* Prompt
Could you give every record again, exactly as it reads?

-=-=-

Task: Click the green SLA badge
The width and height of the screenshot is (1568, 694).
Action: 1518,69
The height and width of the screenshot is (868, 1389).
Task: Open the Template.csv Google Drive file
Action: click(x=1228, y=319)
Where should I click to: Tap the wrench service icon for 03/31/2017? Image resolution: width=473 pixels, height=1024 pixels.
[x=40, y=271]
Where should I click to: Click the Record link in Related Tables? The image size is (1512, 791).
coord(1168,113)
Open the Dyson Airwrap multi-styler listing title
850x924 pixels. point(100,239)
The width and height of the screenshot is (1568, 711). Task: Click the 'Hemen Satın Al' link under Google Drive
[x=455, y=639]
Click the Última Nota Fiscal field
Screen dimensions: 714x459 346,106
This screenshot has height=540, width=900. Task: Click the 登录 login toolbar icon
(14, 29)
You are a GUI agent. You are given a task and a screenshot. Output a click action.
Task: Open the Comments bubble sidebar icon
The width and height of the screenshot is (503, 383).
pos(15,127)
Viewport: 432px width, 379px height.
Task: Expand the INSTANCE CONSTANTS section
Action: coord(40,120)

-=-=-

* Output
Task: Click the green SLA badge
The width and height of the screenshot is (1568, 694).
Action: 1518,69
The height and width of the screenshot is (868, 1389).
Task: Open the Template.csv Google Drive file
Action: click(x=1228, y=319)
Where should I click to: Tap the wrench service icon for 03/31/2017? Image resolution: width=473 pixels, height=1024 pixels.
[x=40, y=271]
Where should I click to: Click the Record link in Related Tables? The image size is (1512, 791).
coord(1168,113)
Open the Dyson Airwrap multi-styler listing title
850x924 pixels. point(100,239)
The width and height of the screenshot is (1568, 711). Task: Click the 'Hemen Satın Al' link under Google Drive
[x=455, y=639]
Click the Última Nota Fiscal field
Screen dimensions: 714x459 346,106
This screenshot has height=540, width=900. Task: Click the 登录 login toolbar icon
(14, 29)
You are a GUI agent. You are given a task and a screenshot. Output a click action.
Task: Open the Comments bubble sidebar icon
The width and height of the screenshot is (503, 383).
pos(15,127)
Viewport: 432px width, 379px height.
Task: Expand the INSTANCE CONSTANTS section
Action: coord(40,120)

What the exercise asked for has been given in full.